You can’t fight Conway’s law (but you can certainly waste energy trying) — Practical implications of Conway’s law

Most software that performs non-trivial tasks, is complex. We understand that and welcome that. However, we often feel that much of the software we design, create and deploy is more complex than need be, or “unnecessarily complex“. We are constantly trying to figure ways of reducing this “accidental complexity”.

In 1968 Melvin Conway published the idea that there is a “very close relationship between the structure of a system and the structure of the organization which designed it.” Over the decades, this law has repeatedly been observed to be true. This law has many implications that if properly considered, might allow us to make software design simpler, and if ignored will make our software more complicated than need be. You can ignore or even fight Conway’s law by trying to create software that does not correlate to the organizational structure. But Conway’s law will always be there and will almost always win.

This thought provoking talk explores the roots of the complexities through the prism of “Conway’s law”. In this talk Avraham presents some of the implications of Conway’s law as well as theoretical limits to the reduction of complexity. Understanding those limits can help us better focus expectations and hence our resources.



Hands-on

Exploring Commonality Variability Analysis in light of Conway's law.

Commonality Variability Analysis (CVA) is the part of domain analysis that focuses on how things remain the same, and how things change. For example, every useful function has the constant part that is the “behavior” of the function, and the variable part that is the parameter of the function. All software design assumes that certain things are constant (and that theses constants are known at coding time), and therefore there is value to writing code that will keep running, and there are certain things that change (or not known at coding time) and that is why the code is parameterized.

Whether done explicitly or implicitly, CVA is THE core principle underlying all software development. Complexity in software design is addressed through CVA.

When it comes to domains, domains rarely stay the same, otherwise there would be no need to upgrade our software. At the domain level CVA should include analysis of how the domain is likely to evolve over time. What will stay fixed, and what will change. That way we can make certain parts of our system tolerant of change.

Done properly, we will have software that is flexible in the right places, and rigid in the right places. That allows for stable software that accommodates change. Done improperly, we have software that is fragile and brittle, that can only be changed with great investment.

What about Conway's law?

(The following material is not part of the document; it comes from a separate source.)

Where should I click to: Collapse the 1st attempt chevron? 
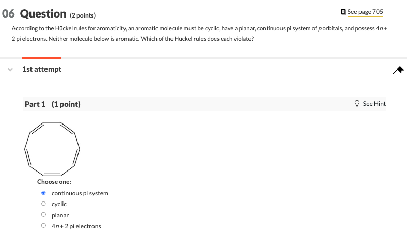click(10, 70)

As we saw in the talk, Conway’s law is not only a statement about homomorphism, it is a statement about complexity. Do Conway’s law and CVA have anything to do with each other? I argue that they do. For example, domains change over time, and our software might need to change over time to accommodate. Some of these changes might be structural changes. Does Conway’s law mean that we might need to constantly change our organization as the domain evolves?

In this hands on session, I would like to give a quick overview of the basic concepts surrounding CVA (Positive and Negative Variance, Binding time etc), and then dive into thought experiments that will explore how can we do CVA in a way that not only takes Conway's law into account, but even harnesses it to our advantage.

The exercises will give the participants opportunity to explore the following.

  1. CVA – How do the various commonalties and variabilities express themselves in documentation, interfaces, code, deployed software and configuration files?

  2. Scaffolding – can we articulate heuristics for what parts of a system should be rigid and what parts should be flexible.

  3. Changing organization. What do we do when a organization changes for a reason that is not related to the software design. Do we keep the software the way it is, or do we change to account for Conway’s law. If we anticipate such a change, are there variances/flexibilities that we can put in place to accommodate??

  4. The cost of errors – what is the cost if I assume something will change, but it does not change. What is the cost if I assume something will change and it ends up being constant. What happens if I make a mistake in the binding time? Are there certain mistakes that are safer than others?

  5. Given the real world we live in, are there steps we can do to simplify our organizations that will make the software we design less complex?